Introduction Inflammatory Bowel Disease (IBD) follows an unpredictable clinical course, adversely affecting quality of life for many patients. Access to specialist IBD services is necessary in addition to routine review in the outpatient setting, when patients are often stable. Accessing these services is a considerable source of frustration amongst IBD patients. Due to the complex nature of IBD management GPs now play a relatively minor role, however often become the first point of contact. It is widely acknowledged that patients value access to specialist services. IBD specialist nurses are invaluable in providing continuity of care and bridging the gap to multidisciplinary secondary care services. By providing an open access, non-face to face nurse led IBD service, we are able to use our dataset to inform and commission service transformation and improve patient outcomes.

Methods Data was extracted from a comprehensive dataset of unrestricted non-face to face interactions. This was taken from consecutive patients over a 12 month period for immunosuppression monitoring and a consecutive 3 month sample for all other data.

Results The total number of consecutive contacts with the service in 12 months in the year 2015 was 4358, rising from 3000 contacts in 2014. Monitoring of immunosuppressive treatment constituted the greatest workload with 1500 contacts in 12 months from 450 patients.
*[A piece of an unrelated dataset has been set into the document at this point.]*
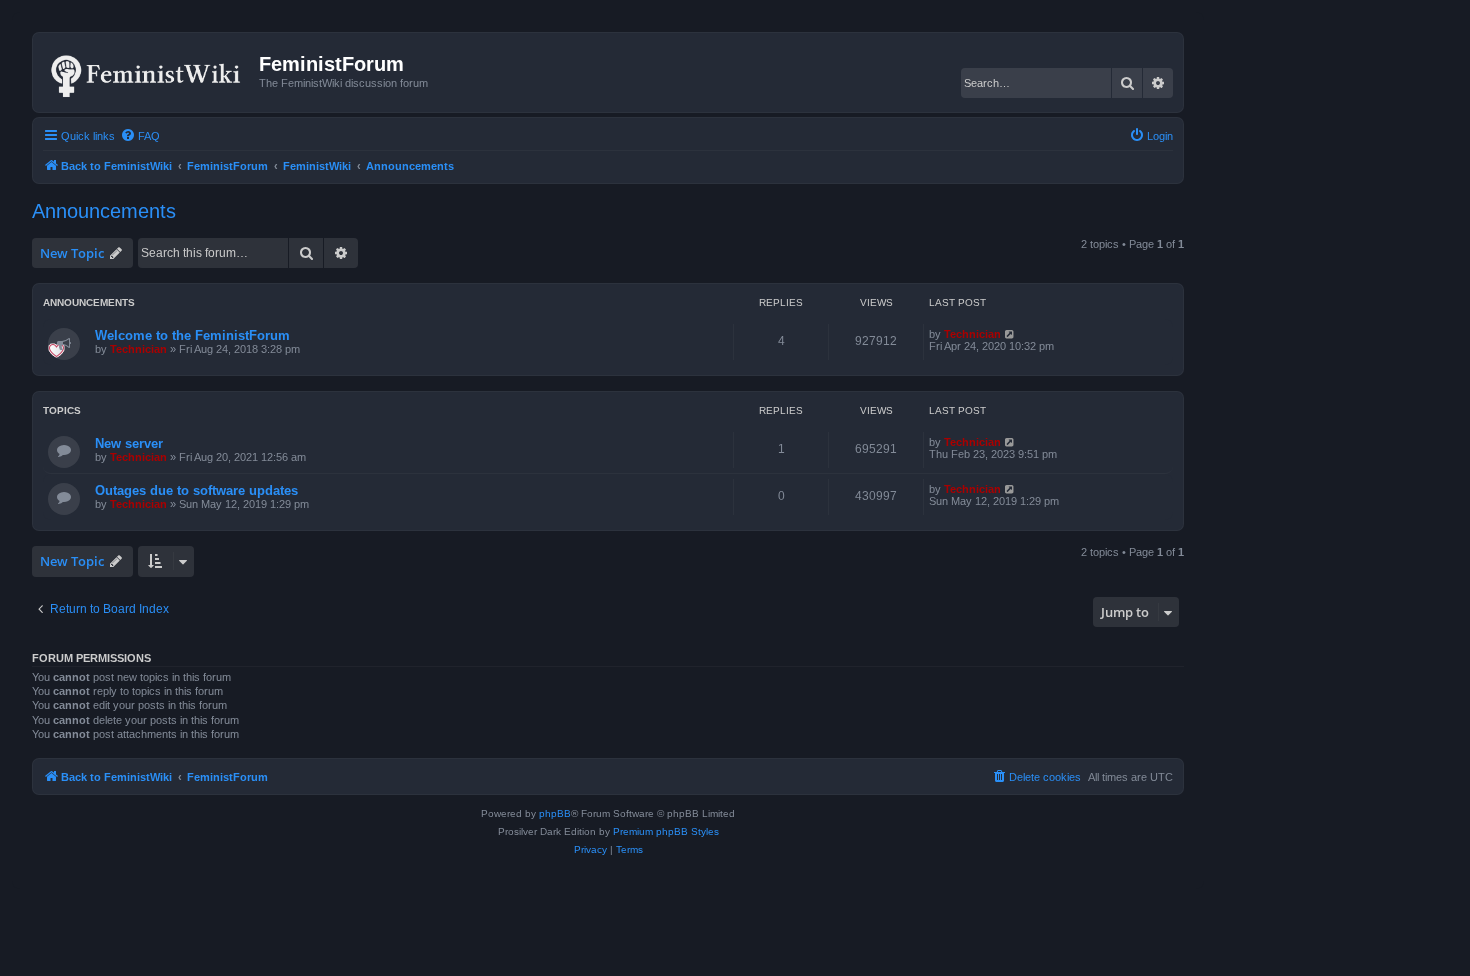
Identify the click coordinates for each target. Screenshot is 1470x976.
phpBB (555, 813)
In a 3 month period, provision of our service avoided 20 hospital admissions, 34 accident and emergency department attendances and 110 outpatient appointments. We supported patients by issuing 120 prescriptions, organising 24 procedures, 22 multidisciplinary discussions and 12 urgent surgical reviews. This was achieved via 1600 emails, 1400 telephone calls and 1000 contacts from 400 patients using the ‘Patient Knows Best’ software, in a 12 month period.
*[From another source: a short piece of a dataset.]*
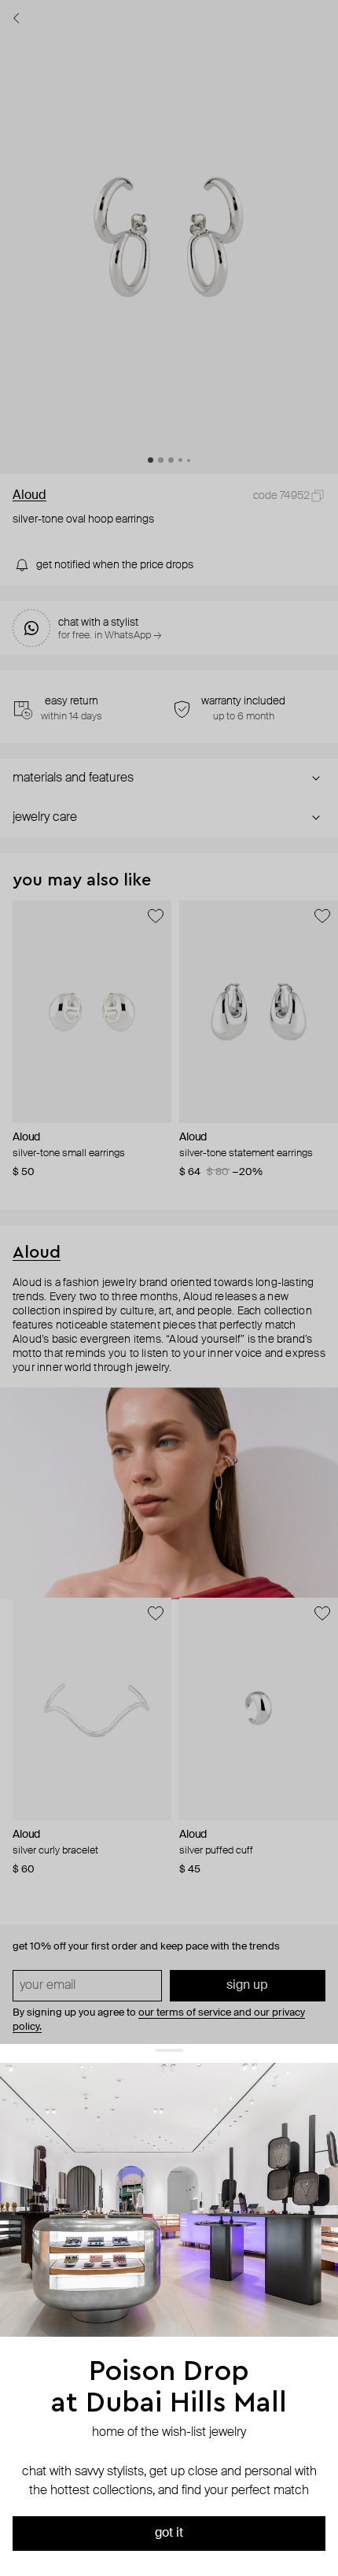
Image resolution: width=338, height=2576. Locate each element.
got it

Conclusion Our dataset has enabled analysis of the workflow of an open access non-face to face service. The volume of workload demonstrates that patients highly value this form of support. The flexibility of the service has diverted pressure of immunosuppressive monitoring away from busy consultant clinics. This data has helped to inform service transformation by allowing costing on new local tariffs for non-face to face appointments. Contacts are currently tariffed at £25, regardless of time invested, value added or outcome. In the past, this has been a disincentive to seeing IBD follow ups in comparison to the tariffs attracted for new patient workflow. We estimate the tariff for each contact with the non-face to face service to be £60.